The Shoreway’s eventual completion is aspirational. Several major projects itemized in the report have not yet been funded or fully planned out, including, among other things, a redesign to elevate and modernize Morrissey Boulevard, a state-controlled road system. Plans to move ahead on a rehab of Morrissey have been stalled in recent years.
Other projects named as critical:
• Connecting the Neponset Greenway to the Harborwalk with a “missing link” section between Tenean Beach and Victory Park.
• The transformation of the 60-acre Moakley Park into a resiliency centerpiece – also not yet fully funded and still in design phase.
One fact highlighted in the report speaks to the limits of city government’s powers and the necessity for a well-coordinated approach to make the climate plan viable: land ownership.
Of the 9.5 miles of shoreline that constitutes Dorchester’s waterfront, 7.2 miles are owned by the state, not Boston, which controls 0.3 miles of the coast.
Five segments outlined
The report segments Dot’s coastline into five distinct zones: Neponset Riverfront, Neponset Circle & Adams Village, Port Norfolk, Clam Point & Tenean Beach, and Columbia Point-Morrisey Boulevard, which incorporates Moakley Park, which straddles the Dorchester-South Boston border.
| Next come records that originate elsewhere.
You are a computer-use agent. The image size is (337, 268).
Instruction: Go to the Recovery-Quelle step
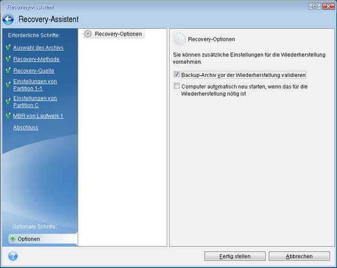point(34,70)
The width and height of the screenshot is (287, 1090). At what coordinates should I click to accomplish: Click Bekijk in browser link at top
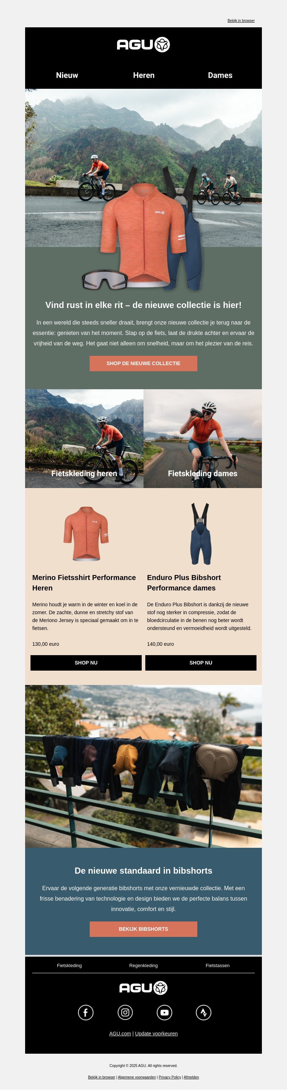pos(241,20)
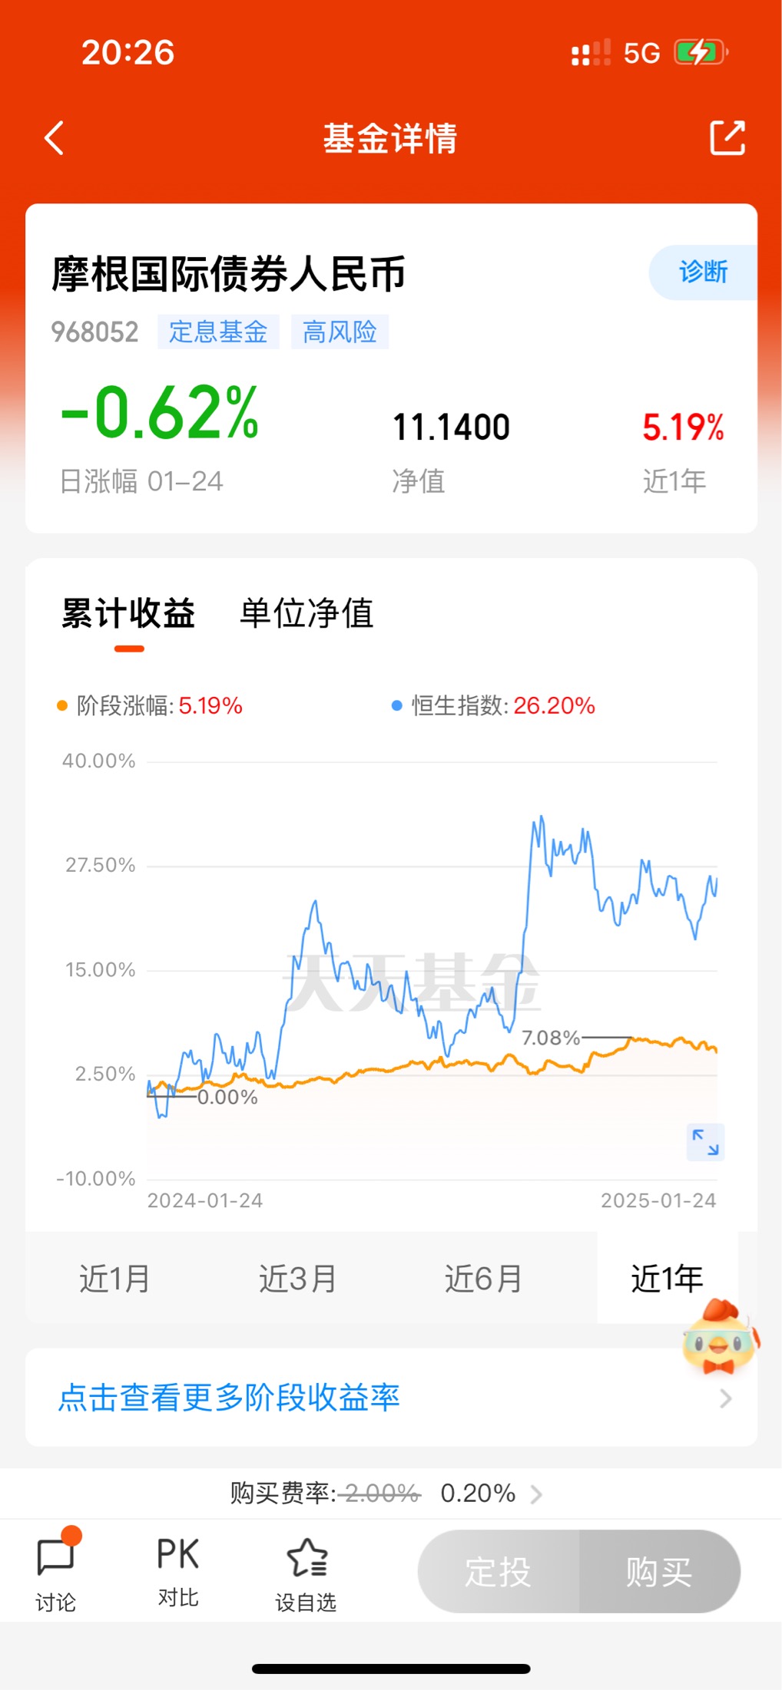The width and height of the screenshot is (782, 1690).
Task: Expand more stage returns chevron
Action: coord(725,1398)
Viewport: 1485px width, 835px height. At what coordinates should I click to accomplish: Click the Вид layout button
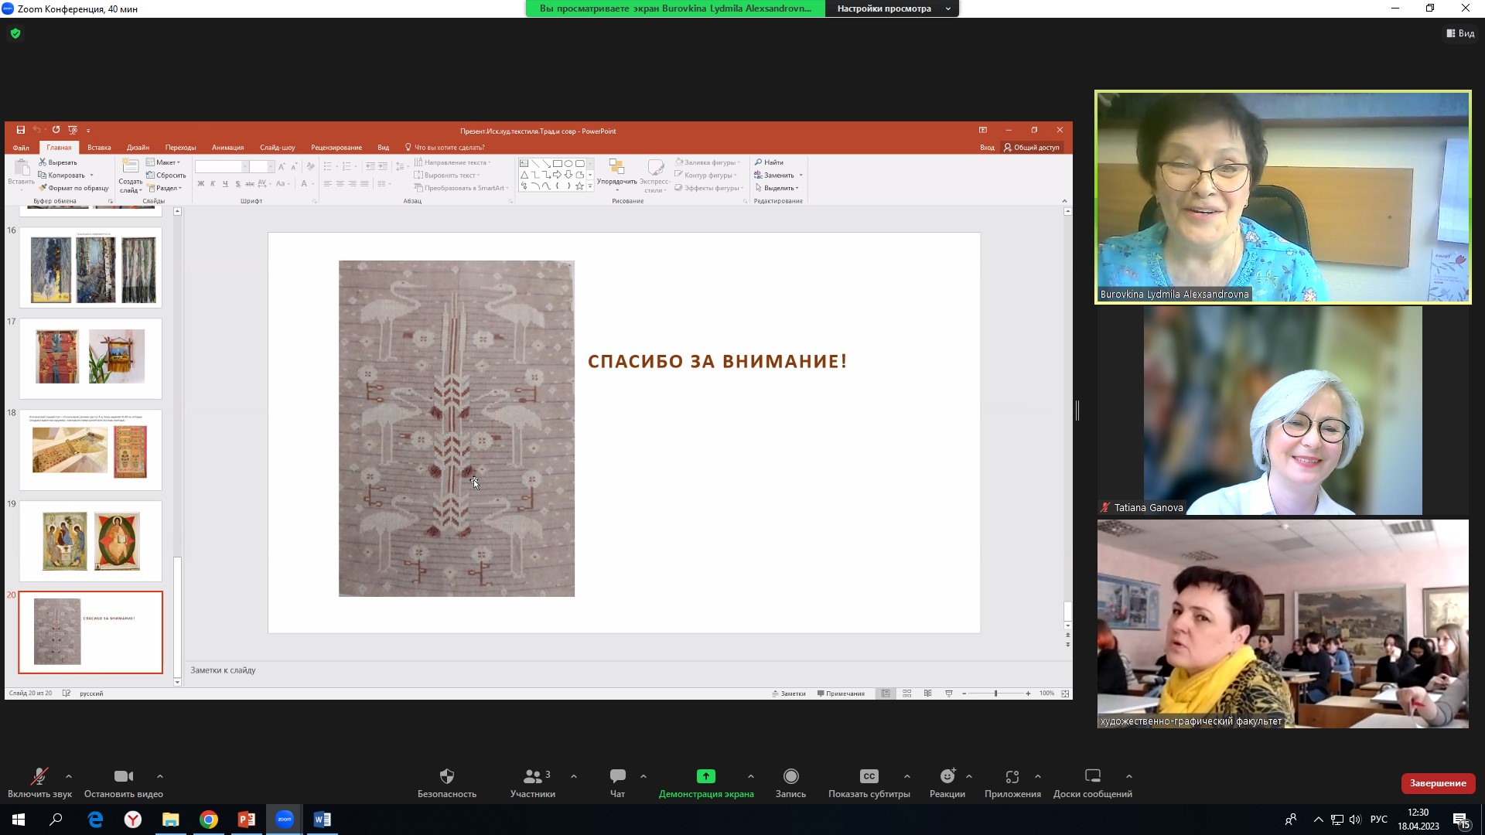tap(1460, 33)
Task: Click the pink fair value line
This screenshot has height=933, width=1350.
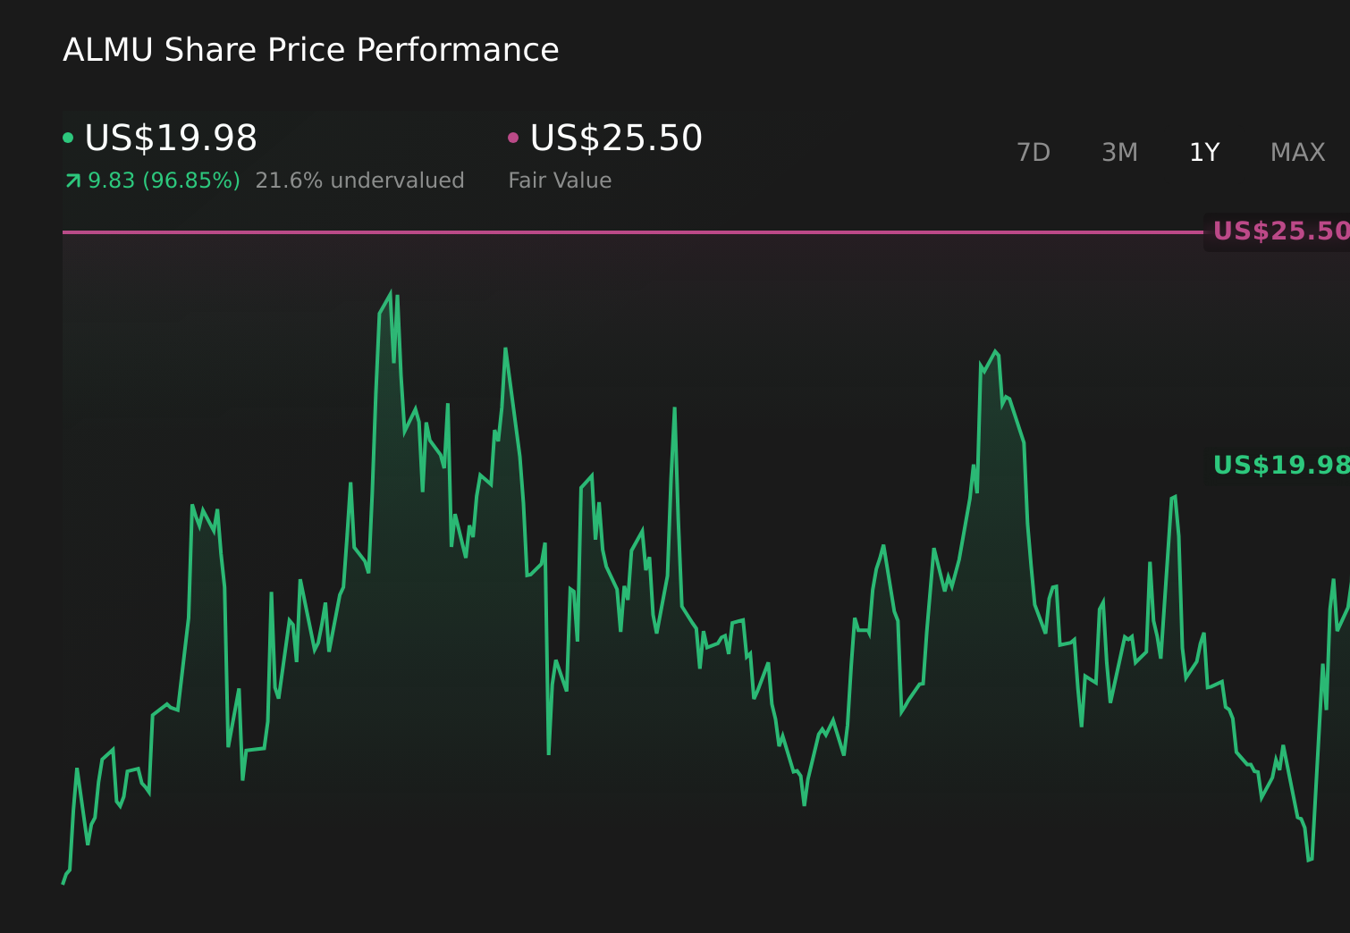Action: point(626,231)
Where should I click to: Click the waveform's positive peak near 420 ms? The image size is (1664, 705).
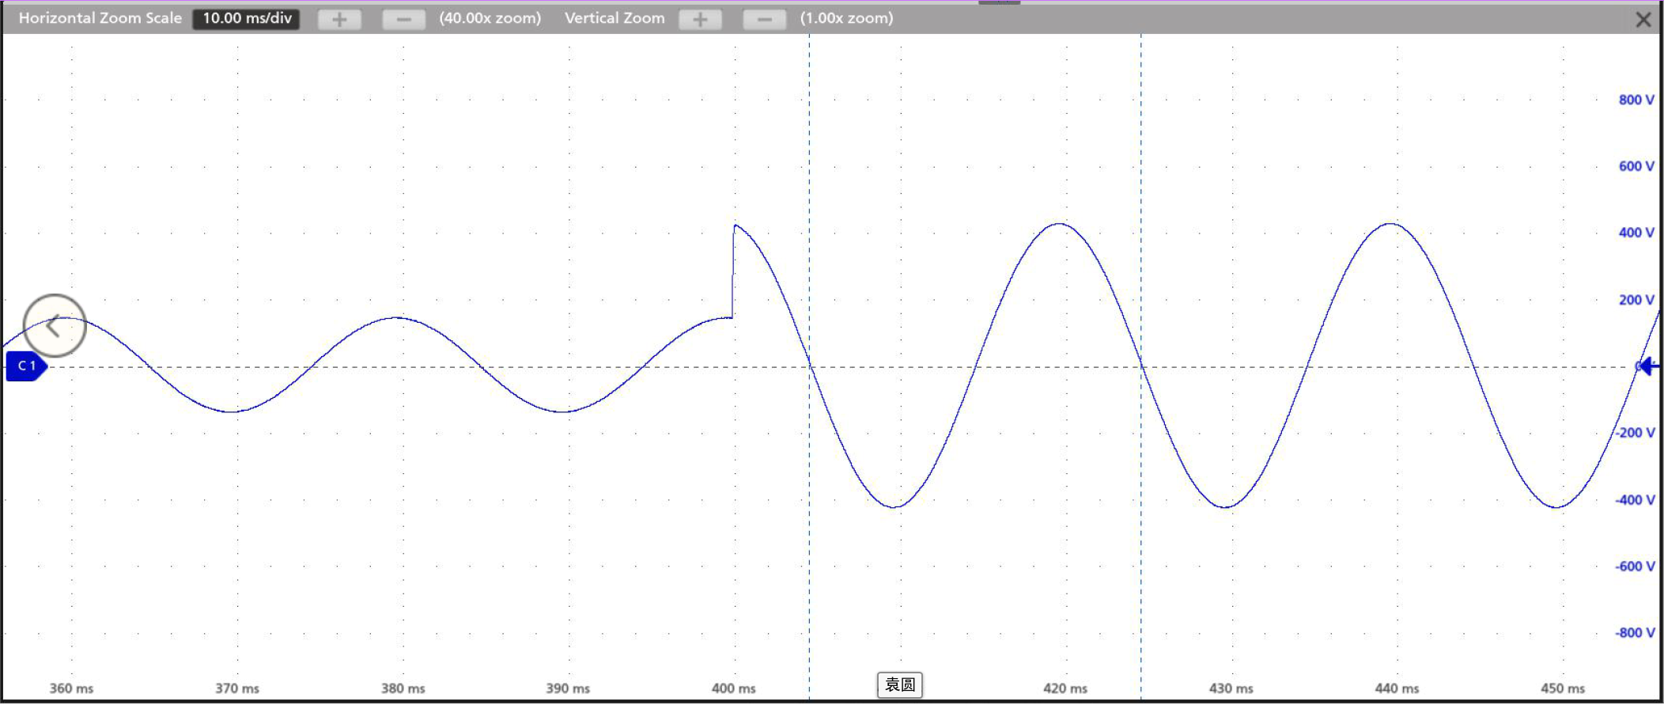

With respect to Morrissey-Columbia Point, the report leans heavily on redevelopment projects at Bayside (Dorchester Bay City) and Moakley Park to provide new infrastructure that would act as bulwarks against floods into the surrounding neighborhoods, saying:
“When completed, the flood pathways at Moakley Park and Bayside will be closed with a series of connected flood protection strategies.”
These would include a landscaped berm around Moakley; raising the elevation of the existing Harborwalk around the perimeter of Columbia Point; and raising curbs around McConnell Park in Savin Hill.
Along Morrissey Boulevard, planners call for the roadway itself to be elevated to as high as 16 feet. Tide gates and berms would also be constructed to regulate water levels in Patten’s Cove, the wetland between Columbia Point and Savin Hill. The cost for the various versions of the plan just for Morrissey and Columbia Point: between $55.6 million and $90.9 million.
The Tenean-Clam Point segment would have landscape berms and a waterfront boardwalk to connect the Greenway to Morrissey’s Harborwalk, along with a floodwall along the Red Line tracks and the raising of Conley Street to 12.5 feet. This phase, budget writers estimate, could cost between $16.6m and $39.2 million.
Port Norfolk, home to a mix of residents, businesses and public amenities, is already experiencing routine flooding and is highly vulnerable to worsening conditions. In addition to berms and flood walls, the report sees the raising of roads and even existing buildings to prevent their destruction as sea levels continue to rise. The estimated cost outlined for just Port Norfolk protections: $20.5 million- $65.7 million.
Near Neponset Circle, raising the Harborwalk along Pope John Paul II Park and adding new berms and wetlands will be needed, along with tide gates and a floodwall to block flow into Neponset and Adams Corner, the report says. It will cost between $10.8 million and $14 million for work on this segment.
The final stretch— between the dam in Lower Mills to Pope John Paul II Park— is the least costly to protect, at between $800,000 and $1 million to raise the Greenway trail, add a berm park near Granite Avenue , and adapt building levels for vulnerable homes near St. Brendan’s parish and Cedar Grove.
A timeline outlined in the report anticipates more “near-term” action on high-risk sections of Morrissey Boulevard before 2030. State agencies— the Dept. of Conservation and Recreation (DCR), the MBTA, Mass Dept. of Transportation and UMass — are key stakeholders. “This means,” the authors note, “that collaboration and coordination, particularly with the Commonwealth, will be essential to the successful implementation of coastal resiliency solutions.”